Convolutional Neural Network - Part 1

Convolutional Neural Network - Part 1#

from IPython.display import Image
from IPython.display import display
%matplotlib inline

The building blocks of convolutional neural networks#

CNN inspired by the functioning of the visual cortex in our brain. Experiment in 1959 with an anesthetized cat. Neurons respond differently after projecting different patterns of light in front of the cat. Primary layers of the viual cortex detects edges and straight lines, highger order layers focus more on extracting complex shapes.

In CNN, early layers extract low-level features from the raw data, later layers (often fully connected as in MLP) use these features to predict a target value.

CNN typically perform well on image data.

CNN performs well on image-related tasks largely due to two ideas:

Sparse connectivity: A single element in the feature map (output of the convolutional layer) is connected to only a small patch of pixels. This is very different from MLP (connections to the whole image).
Parameter sharing: The same weights are used for different patches of the input image using the same filter.

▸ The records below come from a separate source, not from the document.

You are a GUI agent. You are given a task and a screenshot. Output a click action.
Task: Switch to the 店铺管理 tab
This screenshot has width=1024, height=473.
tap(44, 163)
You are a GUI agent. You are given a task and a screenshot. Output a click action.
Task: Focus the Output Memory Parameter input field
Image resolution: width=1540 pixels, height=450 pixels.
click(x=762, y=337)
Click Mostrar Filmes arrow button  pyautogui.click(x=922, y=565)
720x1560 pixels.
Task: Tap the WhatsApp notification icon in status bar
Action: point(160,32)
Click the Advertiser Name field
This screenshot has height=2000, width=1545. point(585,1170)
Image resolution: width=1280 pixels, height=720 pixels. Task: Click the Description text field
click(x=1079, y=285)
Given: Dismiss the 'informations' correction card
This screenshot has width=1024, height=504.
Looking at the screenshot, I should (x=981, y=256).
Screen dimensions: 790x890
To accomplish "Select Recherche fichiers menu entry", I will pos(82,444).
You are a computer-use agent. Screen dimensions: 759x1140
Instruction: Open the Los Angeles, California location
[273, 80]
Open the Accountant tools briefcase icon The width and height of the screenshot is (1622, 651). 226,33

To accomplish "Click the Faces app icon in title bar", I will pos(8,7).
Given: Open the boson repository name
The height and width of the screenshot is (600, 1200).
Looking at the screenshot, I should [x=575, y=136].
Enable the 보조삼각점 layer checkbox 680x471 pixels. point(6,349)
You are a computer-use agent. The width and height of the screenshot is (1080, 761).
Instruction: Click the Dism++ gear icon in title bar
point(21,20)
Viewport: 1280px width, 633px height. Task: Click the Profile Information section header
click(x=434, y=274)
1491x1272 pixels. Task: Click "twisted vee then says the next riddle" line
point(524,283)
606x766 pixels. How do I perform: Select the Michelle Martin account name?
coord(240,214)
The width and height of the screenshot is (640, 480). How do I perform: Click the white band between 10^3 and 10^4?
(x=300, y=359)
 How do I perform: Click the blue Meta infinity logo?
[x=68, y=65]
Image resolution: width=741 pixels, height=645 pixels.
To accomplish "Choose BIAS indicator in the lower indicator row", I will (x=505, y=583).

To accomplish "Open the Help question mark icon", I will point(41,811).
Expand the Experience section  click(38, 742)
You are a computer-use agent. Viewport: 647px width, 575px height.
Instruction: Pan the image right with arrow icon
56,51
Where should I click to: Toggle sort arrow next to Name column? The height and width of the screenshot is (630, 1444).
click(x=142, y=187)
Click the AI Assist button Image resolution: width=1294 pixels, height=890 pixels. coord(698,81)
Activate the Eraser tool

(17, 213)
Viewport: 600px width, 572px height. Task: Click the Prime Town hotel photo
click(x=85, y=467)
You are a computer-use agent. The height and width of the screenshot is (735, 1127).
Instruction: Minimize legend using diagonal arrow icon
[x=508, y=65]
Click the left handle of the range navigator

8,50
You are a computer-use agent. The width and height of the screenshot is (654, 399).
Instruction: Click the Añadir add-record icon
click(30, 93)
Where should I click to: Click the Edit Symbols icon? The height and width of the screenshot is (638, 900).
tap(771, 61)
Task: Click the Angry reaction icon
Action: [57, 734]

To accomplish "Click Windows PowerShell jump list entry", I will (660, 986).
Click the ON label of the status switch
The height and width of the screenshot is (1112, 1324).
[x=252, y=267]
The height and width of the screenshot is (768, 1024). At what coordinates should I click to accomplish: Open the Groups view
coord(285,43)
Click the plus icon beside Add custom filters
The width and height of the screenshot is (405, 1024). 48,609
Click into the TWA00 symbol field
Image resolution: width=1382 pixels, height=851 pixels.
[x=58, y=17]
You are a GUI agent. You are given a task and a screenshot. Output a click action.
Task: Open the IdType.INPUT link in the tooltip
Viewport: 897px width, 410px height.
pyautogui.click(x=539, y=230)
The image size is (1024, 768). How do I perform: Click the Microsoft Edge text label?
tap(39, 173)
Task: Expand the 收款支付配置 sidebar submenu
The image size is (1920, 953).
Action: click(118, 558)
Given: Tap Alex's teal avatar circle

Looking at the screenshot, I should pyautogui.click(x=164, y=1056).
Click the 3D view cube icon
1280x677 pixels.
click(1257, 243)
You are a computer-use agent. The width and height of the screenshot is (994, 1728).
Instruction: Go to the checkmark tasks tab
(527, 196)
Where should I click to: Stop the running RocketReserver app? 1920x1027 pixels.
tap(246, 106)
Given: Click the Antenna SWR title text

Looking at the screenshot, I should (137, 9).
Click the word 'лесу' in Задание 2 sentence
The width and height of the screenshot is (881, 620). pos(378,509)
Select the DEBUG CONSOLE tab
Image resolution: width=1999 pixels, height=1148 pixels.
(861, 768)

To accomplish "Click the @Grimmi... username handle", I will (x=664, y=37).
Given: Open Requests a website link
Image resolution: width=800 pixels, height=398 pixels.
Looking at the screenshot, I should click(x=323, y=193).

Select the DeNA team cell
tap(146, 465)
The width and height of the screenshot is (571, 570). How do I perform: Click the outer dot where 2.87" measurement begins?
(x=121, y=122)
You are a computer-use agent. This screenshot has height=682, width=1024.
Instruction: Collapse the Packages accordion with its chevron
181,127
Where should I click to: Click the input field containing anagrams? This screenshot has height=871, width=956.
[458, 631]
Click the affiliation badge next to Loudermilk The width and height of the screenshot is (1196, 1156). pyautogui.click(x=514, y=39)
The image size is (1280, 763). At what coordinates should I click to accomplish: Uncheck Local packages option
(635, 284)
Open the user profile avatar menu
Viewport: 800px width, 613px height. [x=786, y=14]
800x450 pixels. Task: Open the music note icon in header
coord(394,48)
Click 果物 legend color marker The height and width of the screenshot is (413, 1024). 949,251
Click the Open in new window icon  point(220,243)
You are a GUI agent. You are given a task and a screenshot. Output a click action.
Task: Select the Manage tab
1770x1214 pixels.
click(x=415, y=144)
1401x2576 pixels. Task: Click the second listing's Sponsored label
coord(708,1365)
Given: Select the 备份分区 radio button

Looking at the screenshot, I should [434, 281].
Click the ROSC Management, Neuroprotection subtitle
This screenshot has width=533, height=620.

CNN made of following layers:

convolutional -> have learnable parameters
subsampling (Pooling layers) -> no learnable parameters
fully connected -> have learnable parameters

Performing discrete convolutions in 2D#

Convolution applies a small filter (kernel) over the input x, allowing it to detect local structures like edges, textures, and patterns.

2D convolution

Note that the demonstration of convolution is only done for 1 channel. But if there are more than one channels, the convolution is applied to each channel separately and summed up as shown in reference here

The discrete 2D convolution of an image $ I $ with a kernel (filter) $ K $ is defined as:

\[ S(i, j) = (I * K)(i, j) = \sum_{m=-k}^{k} \sum_{n=-l}^{l} I(i - m, j - n) \cdot K(m, n) \]

Where:

$ S(i, j) $: Output value at position $(i, j)$,
$ I(i - m, j - n) $: Input image pixel at offset $(m, n)$,
$ K(m, n) $: Kernel value at $(m, n)$,
$ k = \left\lfloor \frac{M}{2} \right\rfloor $, $ l = \left\lfloor \frac{N}{2} \right\rfloor $ for a kernel of size $ M \times N $.

Notes:

The kernel $ K $ is usually flipped horizontally and vertically (standard convolution).
Without flipping, the operation is cross-correlation, not convolution.
Padding is commonly applied to maintain output dimensions.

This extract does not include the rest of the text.